=== Yapılacak iş ===
Boşanmada mal paylaşımı ve Yargıtay uygulaması üzerine olan metni son cümlesinden sonra sürdürün.

=== Metin ===
□ □ □

KATILMA ALACAĞI, DEĞER ARTIŞ PAYI VE KATKI PAYI ALACAĞI DAVALARINDA YARGITAY UYGULAMASI

KATILMA ALACAĞI, DEĞER ARTIŞ PAYI VE KATKI PAYI ALACAĞI DAVALARINDA YARGITAY UYGULAMASI
Editör: Konya Time
01 Mayıs 2020 - 12:11



4721 sayılı Medeni Kanun’a göre, 1.1.2002 tarihinden itibaren boşanma halinde mal paylaşımı, “edinilmiş mallara katılma rejimi” esaslarına göre yapılır. Buna göre, her eş diğer eşin evlilik içinde “edinilmiş mal” niteliğindeki mallarının yarısının değeri üzerinde alacak hakkına sahiptir. Bu hak, katılma alacağı davası açılarak talep edilebilir.

743 sayılı eski Medeni Kanun’da, eşlerden birinin diğerinin aldığı mallara karşılıksız katkı sunması halinde katkı payı alacağı talep edebileceği yönünde herhangi bir hüküm mevcut değildi. Eski Medeni Kanun döneminde, yani 01.01.2002 tarihinden önce, Yargıtay kararları ile uygulama geliştirilerek “bir eşin aldığı mala katkı sunan diğer eşin” boşanma halinde katkı payı alacağı talep edebileceği kabul edilmiştir. Uygulamada bu davaya da “katkı payı alacağı davası” denilmekteydi.

1.1.2002 tarihinde yürürlüğe giren 4721 sayılı Medeni Kanun ile “katkı payı alacağı” kavramı, “değer artış payı” kavramı altında TMK md. 227’de düzenlenmiştir. Düzenleme; “eşlerden biri diğerine ait bir malın edinilmesine, iyileştirilmesine veya korunmasına hiç ya da uygun bir karşılık almaksızın katkıda bulunmuşsa, tasfiye sırasında bu malda ortaya çıkan değer artışı için katkısı oranında alacak hakkına sahip olur” şeklinde ifade edilmiştir. Değer artış payı alacağı talep edebilmek için bir eşin diğer eş tarafından alınan mala parasal ya da para ile ölçülebilen maddi veya hizmet değeriyle katkıda bulunması gerekir.

Uygulamada, “katkı payı alacağı” ve “değer artış payı alacağı” kavramları birbirine karışmakta, faiz ve zamanaşımı konusunda karışıklık yaşanmakta ise de Yargıtay kararları ile konu açıklığı kavuşmuştur. Yargıtay’a göre, bir eşin diğer eş tarafından satın alınan mala yaptığı katkı; 1.1.2002 tarihinden önce ise “katkı payı alacağı” kavramı, 1.1.2002 tarihinden sonra ise yapılan katkılar için “değer artış payı” kavramı kullanılmalıdır. Yürürlükteki mal ayrılığı rejiminde “değer artış payı alacağı” talep edilememekte, bunun yerine sadece bu rejime özgü olan “katkı payı alacağı” talep edilebilmektedir.

□ □ □

=== Verilen bilgiler ===

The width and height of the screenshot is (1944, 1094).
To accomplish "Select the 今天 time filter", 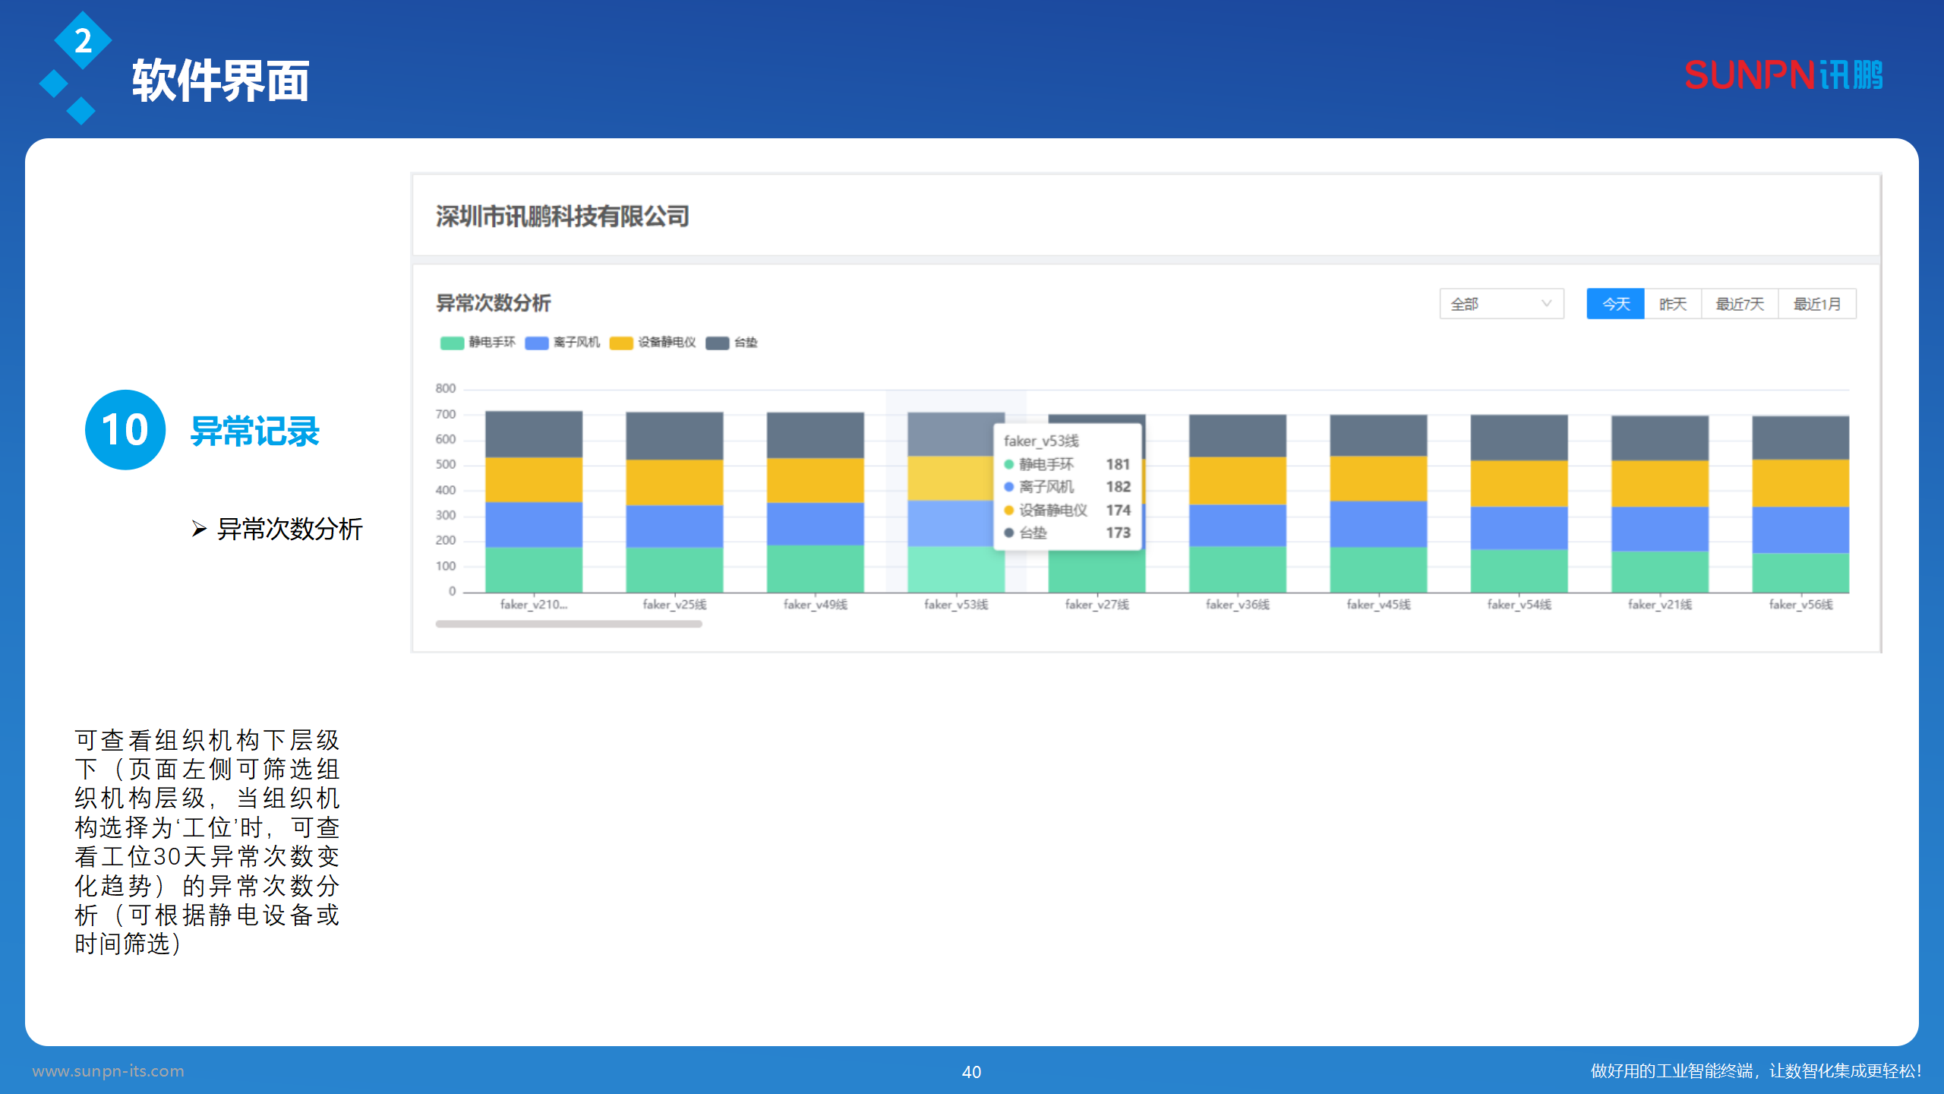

□ □ □

=== Yanıt ===
Katkı payı alacağı 743 sayılı eski Medeni Kanun döneminde düzenlendiğinden hesaplama yapılırken katkı sunulan malın dava tarihindeki sürüm (rayiç) değeri dikkate alınarak hesaplama yapılır, faiz de dava tarihinden itibaren yürütülür. Talepte bulunan tarafın yaptığı katkının taşınmazın alım tarihindeki değerine oranı tespit edilerek, bu oranın dava tarihi itibariyle dava konusu malın tespit edilecek sürüm (rayiç) değeri ile çarpılması suretiyle katkı payı alacağı bulunur. Değer artış payı ise 4721 sayılı yeni Medeni Kanun döneminde uygulanacağından katkı sunulan malın karar tarihine en yakın sürüm değeri (rayiç değer) dikkate alınarak hesaplama yapılması gerekir. Değer artış payı alacağına karar tarihinden itibaren faiz yürütülür.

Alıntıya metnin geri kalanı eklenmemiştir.